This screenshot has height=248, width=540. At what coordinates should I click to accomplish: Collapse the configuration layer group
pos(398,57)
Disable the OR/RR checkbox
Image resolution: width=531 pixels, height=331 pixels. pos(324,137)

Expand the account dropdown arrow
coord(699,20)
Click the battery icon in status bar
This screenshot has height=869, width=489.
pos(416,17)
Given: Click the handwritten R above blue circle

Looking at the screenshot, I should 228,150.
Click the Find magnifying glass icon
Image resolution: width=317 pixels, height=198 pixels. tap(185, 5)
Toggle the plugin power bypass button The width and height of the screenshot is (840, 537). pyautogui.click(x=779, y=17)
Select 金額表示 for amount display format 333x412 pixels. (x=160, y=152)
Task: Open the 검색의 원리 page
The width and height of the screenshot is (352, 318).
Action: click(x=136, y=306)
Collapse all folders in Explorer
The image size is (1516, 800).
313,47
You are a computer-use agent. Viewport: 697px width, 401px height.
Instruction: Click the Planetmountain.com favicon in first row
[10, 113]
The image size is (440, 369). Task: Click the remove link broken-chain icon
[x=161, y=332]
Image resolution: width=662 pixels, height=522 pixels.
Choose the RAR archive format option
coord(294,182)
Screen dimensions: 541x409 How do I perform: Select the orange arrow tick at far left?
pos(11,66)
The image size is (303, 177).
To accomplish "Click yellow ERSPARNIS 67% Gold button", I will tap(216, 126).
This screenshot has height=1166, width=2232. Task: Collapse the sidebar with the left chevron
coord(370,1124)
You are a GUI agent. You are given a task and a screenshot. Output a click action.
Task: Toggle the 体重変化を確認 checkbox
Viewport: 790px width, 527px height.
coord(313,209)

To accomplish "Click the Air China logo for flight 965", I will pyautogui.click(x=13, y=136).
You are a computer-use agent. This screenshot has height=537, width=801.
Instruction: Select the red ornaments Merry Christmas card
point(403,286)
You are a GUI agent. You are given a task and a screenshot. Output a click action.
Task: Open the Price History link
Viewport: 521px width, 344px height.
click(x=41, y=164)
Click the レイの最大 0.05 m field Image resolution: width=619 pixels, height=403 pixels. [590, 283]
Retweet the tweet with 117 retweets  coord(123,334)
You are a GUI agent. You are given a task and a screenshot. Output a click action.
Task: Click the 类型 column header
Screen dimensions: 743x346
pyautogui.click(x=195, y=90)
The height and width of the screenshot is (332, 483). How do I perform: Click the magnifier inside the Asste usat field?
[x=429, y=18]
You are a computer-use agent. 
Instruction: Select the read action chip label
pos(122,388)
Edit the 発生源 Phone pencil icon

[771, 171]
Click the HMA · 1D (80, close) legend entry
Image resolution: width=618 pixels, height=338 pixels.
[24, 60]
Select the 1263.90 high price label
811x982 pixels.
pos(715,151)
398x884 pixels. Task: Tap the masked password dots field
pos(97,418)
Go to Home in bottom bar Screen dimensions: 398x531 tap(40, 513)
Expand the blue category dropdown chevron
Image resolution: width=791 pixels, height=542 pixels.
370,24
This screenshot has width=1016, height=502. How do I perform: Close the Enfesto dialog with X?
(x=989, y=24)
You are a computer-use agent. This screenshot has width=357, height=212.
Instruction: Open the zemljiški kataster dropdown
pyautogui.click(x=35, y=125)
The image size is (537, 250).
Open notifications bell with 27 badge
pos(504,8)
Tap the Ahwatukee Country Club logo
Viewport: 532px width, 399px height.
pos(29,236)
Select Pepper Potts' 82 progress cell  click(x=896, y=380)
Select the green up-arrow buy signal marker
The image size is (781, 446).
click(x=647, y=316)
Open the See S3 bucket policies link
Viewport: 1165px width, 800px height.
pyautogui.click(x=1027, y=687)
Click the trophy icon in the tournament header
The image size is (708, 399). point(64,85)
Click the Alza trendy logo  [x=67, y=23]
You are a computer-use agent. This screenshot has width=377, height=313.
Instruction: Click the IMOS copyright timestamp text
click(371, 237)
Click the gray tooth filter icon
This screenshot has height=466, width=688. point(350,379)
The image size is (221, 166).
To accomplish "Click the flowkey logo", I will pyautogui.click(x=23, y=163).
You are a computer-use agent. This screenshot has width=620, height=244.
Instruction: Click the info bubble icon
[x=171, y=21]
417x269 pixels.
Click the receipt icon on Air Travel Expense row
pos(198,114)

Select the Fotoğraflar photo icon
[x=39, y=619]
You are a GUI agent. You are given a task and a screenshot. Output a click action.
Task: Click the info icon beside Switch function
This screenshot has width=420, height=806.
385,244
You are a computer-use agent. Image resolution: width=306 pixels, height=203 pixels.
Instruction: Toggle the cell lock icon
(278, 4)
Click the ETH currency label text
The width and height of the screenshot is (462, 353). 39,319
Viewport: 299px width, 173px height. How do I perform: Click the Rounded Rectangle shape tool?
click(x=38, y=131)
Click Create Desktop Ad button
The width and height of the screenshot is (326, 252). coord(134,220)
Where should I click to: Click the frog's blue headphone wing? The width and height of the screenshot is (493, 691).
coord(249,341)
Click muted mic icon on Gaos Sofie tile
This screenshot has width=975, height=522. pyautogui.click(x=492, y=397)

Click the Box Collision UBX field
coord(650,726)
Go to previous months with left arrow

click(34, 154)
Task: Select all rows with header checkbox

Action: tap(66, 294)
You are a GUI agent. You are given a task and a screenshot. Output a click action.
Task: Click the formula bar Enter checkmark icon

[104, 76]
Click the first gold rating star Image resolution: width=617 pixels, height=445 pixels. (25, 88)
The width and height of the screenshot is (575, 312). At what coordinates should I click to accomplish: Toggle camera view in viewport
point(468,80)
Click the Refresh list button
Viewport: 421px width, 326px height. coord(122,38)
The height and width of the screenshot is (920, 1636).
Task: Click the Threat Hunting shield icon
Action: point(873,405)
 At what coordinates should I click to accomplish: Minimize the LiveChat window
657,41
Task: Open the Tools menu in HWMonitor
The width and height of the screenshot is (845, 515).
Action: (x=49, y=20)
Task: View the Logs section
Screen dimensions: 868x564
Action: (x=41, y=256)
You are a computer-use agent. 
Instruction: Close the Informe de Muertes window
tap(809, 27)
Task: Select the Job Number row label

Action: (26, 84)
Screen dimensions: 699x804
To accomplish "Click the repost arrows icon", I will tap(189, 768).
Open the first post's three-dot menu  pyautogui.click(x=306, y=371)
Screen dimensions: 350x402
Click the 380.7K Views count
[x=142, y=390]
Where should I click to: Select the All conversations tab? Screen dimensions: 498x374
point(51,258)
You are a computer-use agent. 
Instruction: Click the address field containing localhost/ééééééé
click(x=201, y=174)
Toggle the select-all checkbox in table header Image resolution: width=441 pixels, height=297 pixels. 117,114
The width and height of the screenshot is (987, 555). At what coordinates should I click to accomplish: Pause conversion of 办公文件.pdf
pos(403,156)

^^^^

- [Work instruction] Please repeat the listing above in full and exactly.

- [Result for this task]
This screenshot has height=248, width=540. At what coordinates should I click to accomplish: Collapse the configuration layer group
pos(398,57)
Disable the OR/RR checkbox
Image resolution: width=531 pixels, height=331 pixels. pos(324,137)

Expand the account dropdown arrow
coord(699,20)
Click the battery icon in status bar
This screenshot has height=869, width=489.
pos(416,17)
Given: Click the handwritten R above blue circle

Looking at the screenshot, I should 228,150.
Click the Find magnifying glass icon
Image resolution: width=317 pixels, height=198 pixels. tap(185, 5)
Toggle the plugin power bypass button The width and height of the screenshot is (840, 537). pyautogui.click(x=779, y=17)
Select 金額表示 for amount display format 333x412 pixels. (x=160, y=152)
Task: Open the 검색의 원리 page
The width and height of the screenshot is (352, 318).
Action: click(x=136, y=306)
Collapse all folders in Explorer
The image size is (1516, 800).
313,47
You are a computer-use agent. Viewport: 697px width, 401px height.
Instruction: Click the Planetmountain.com favicon in first row
[10, 113]
The image size is (440, 369). Task: Click the remove link broken-chain icon
[x=161, y=332]
Image resolution: width=662 pixels, height=522 pixels.
Choose the RAR archive format option
coord(294,182)
Screen dimensions: 541x409 How do I perform: Select the orange arrow tick at far left?
pos(11,66)
The image size is (303, 177).
To accomplish "Click yellow ERSPARNIS 67% Gold button", I will tap(216, 126).
This screenshot has height=1166, width=2232. Task: Collapse the sidebar with the left chevron
coord(370,1124)
You are a GUI agent. You are given a task and a screenshot. Output a click action.
Task: Toggle the 体重変化を確認 checkbox
Viewport: 790px width, 527px height.
coord(313,209)

To accomplish "Click the Air China logo for flight 965", I will pyautogui.click(x=13, y=136).
You are a computer-use agent. This screenshot has height=537, width=801.
Instruction: Select the red ornaments Merry Christmas card
point(403,286)
You are a GUI agent. You are given a task and a screenshot. Output a click action.
Task: Open the Price History link
Viewport: 521px width, 344px height.
click(x=41, y=164)
Click the レイの最大 0.05 m field Image resolution: width=619 pixels, height=403 pixels. [590, 283]
Retweet the tweet with 117 retweets  coord(123,334)
You are a GUI agent. You are given a task and a screenshot. Output a click action.
Task: Click the 类型 column header
Screen dimensions: 743x346
pyautogui.click(x=195, y=90)
The height and width of the screenshot is (332, 483). How do I perform: Click the magnifier inside the Asste usat field?
[x=429, y=18]
You are a computer-use agent. 
Instruction: Select the read action chip label
pos(122,388)
Edit the 発生源 Phone pencil icon

[771, 171]
Click the HMA · 1D (80, close) legend entry
Image resolution: width=618 pixels, height=338 pixels.
[24, 60]
Select the 1263.90 high price label
811x982 pixels.
pos(715,151)
398x884 pixels. Task: Tap the masked password dots field
pos(97,418)
Go to Home in bottom bar Screen dimensions: 398x531 tap(40, 513)
Expand the blue category dropdown chevron
Image resolution: width=791 pixels, height=542 pixels.
370,24
This screenshot has width=1016, height=502. How do I perform: Close the Enfesto dialog with X?
(x=989, y=24)
You are a computer-use agent. This screenshot has width=357, height=212.
Instruction: Open the zemljiški kataster dropdown
pyautogui.click(x=35, y=125)
The image size is (537, 250).
Open notifications bell with 27 badge
pos(504,8)
Tap the Ahwatukee Country Club logo
Viewport: 532px width, 399px height.
pos(29,236)
Select Pepper Potts' 82 progress cell  click(x=896, y=380)
Select the green up-arrow buy signal marker
The image size is (781, 446).
click(x=647, y=316)
Open the See S3 bucket policies link
Viewport: 1165px width, 800px height.
pyautogui.click(x=1027, y=687)
Click the trophy icon in the tournament header
The image size is (708, 399). point(64,85)
Click the Alza trendy logo  [x=67, y=23]
You are a computer-use agent. This screenshot has width=377, height=313.
Instruction: Click the IMOS copyright timestamp text
click(371, 237)
Click the gray tooth filter icon
This screenshot has height=466, width=688. point(350,379)
The image size is (221, 166).
To accomplish "Click the flowkey logo", I will pyautogui.click(x=23, y=163).
You are a computer-use agent. This screenshot has width=620, height=244.
Instruction: Click the info bubble icon
[x=171, y=21]
417x269 pixels.
Click the receipt icon on Air Travel Expense row
pos(198,114)

Select the Fotoğraflar photo icon
[x=39, y=619]
You are a GUI agent. You are given a task and a screenshot. Output a click action.
Task: Click the info icon beside Switch function
This screenshot has width=420, height=806.
385,244
You are a computer-use agent. Image resolution: width=306 pixels, height=203 pixels.
Instruction: Toggle the cell lock icon
(278, 4)
Click the ETH currency label text
The width and height of the screenshot is (462, 353). 39,319
Viewport: 299px width, 173px height. How do I perform: Click the Rounded Rectangle shape tool?
click(x=38, y=131)
Click Create Desktop Ad button
The width and height of the screenshot is (326, 252). coord(134,220)
Where should I click to: Click the frog's blue headphone wing? The width and height of the screenshot is (493, 691).
coord(249,341)
Click muted mic icon on Gaos Sofie tile
This screenshot has width=975, height=522. pyautogui.click(x=492, y=397)

Click the Box Collision UBX field
coord(650,726)
Go to previous months with left arrow

click(34, 154)
Task: Select all rows with header checkbox

Action: tap(66, 294)
You are a GUI agent. You are given a task and a screenshot. Output a click action.
Task: Click the formula bar Enter checkmark icon

[104, 76]
Click the first gold rating star Image resolution: width=617 pixels, height=445 pixels. (25, 88)
The width and height of the screenshot is (575, 312). At what coordinates should I click to accomplish: Toggle camera view in viewport
point(468,80)
Click the Refresh list button
Viewport: 421px width, 326px height. coord(122,38)
The height and width of the screenshot is (920, 1636).
Task: Click the Threat Hunting shield icon
Action: point(873,405)
 At what coordinates should I click to accomplish: Minimize the LiveChat window
657,41
Task: Open the Tools menu in HWMonitor
The width and height of the screenshot is (845, 515).
Action: (x=49, y=20)
Task: View the Logs section
Screen dimensions: 868x564
Action: (x=41, y=256)
You are a computer-use agent. 
Instruction: Close the Informe de Muertes window
tap(809, 27)
Task: Select the Job Number row label

Action: (26, 84)
Screen dimensions: 699x804
To accomplish "Click the repost arrows icon", I will tap(189, 768).
Open the first post's three-dot menu  pyautogui.click(x=306, y=371)
Screen dimensions: 350x402
Click the 380.7K Views count
[x=142, y=390]
Where should I click to: Select the All conversations tab? Screen dimensions: 498x374
point(51,258)
You are a computer-use agent. 
Instruction: Click the address field containing localhost/ééééééé
click(x=201, y=174)
Toggle the select-all checkbox in table header Image resolution: width=441 pixels, height=297 pixels. 117,114
The width and height of the screenshot is (987, 555). At what coordinates should I click to accomplish: Pause conversion of 办公文件.pdf
pos(403,156)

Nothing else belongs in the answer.